■ Exercise goal ■
Some lines in the listing hold the word "screenshot". Return each of them.

══ Available data ══

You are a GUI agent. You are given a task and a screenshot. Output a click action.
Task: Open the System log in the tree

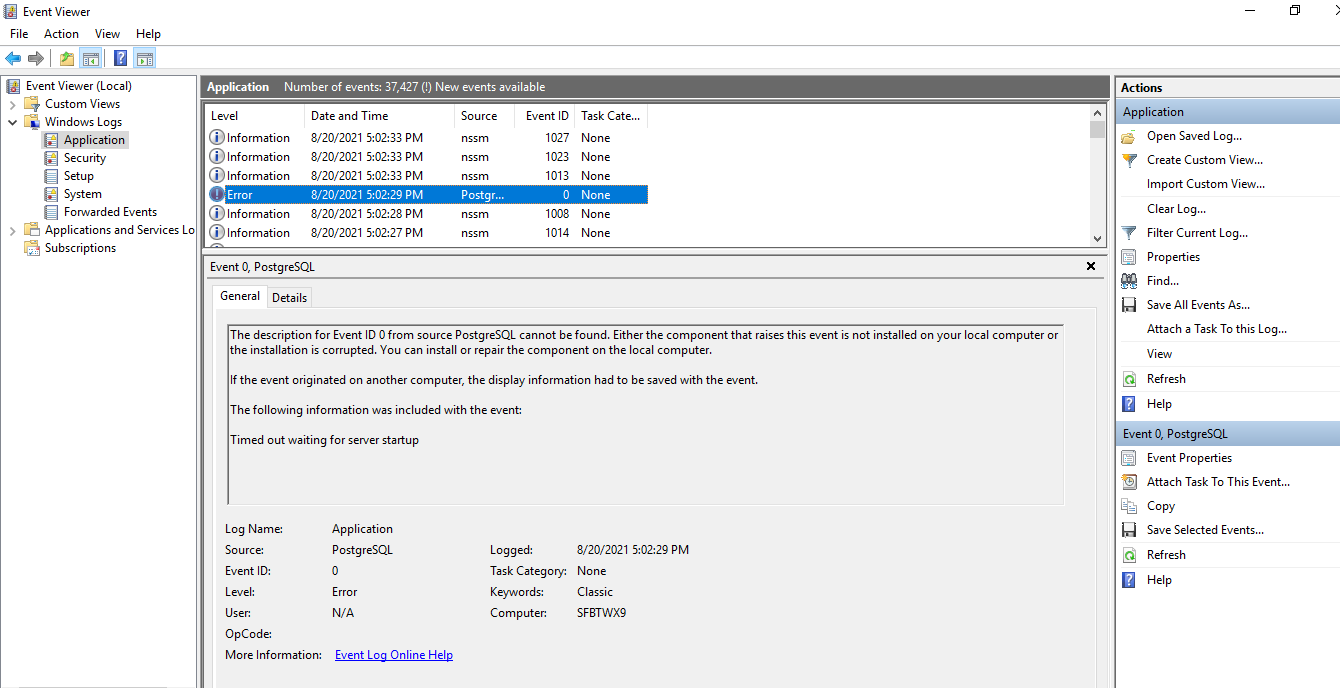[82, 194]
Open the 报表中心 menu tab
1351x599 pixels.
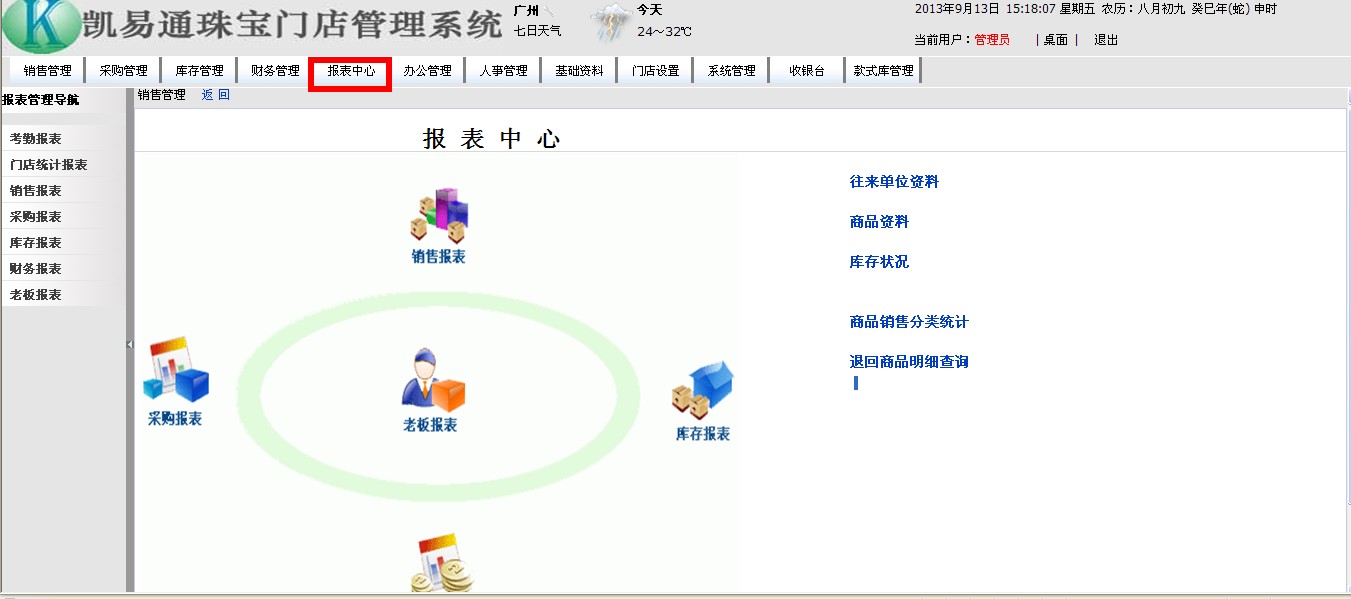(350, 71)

═══
══ Available data ══

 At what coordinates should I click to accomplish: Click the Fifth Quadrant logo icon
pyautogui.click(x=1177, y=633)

═══
══ Available data ══

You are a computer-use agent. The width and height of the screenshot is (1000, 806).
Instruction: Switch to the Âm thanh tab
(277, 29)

═══

■ Your solution ■
You are a GUI agent. You are given a task and a screenshot. Output a click action.
You are a computer-use agent. The width and height of the screenshot is (1000, 806).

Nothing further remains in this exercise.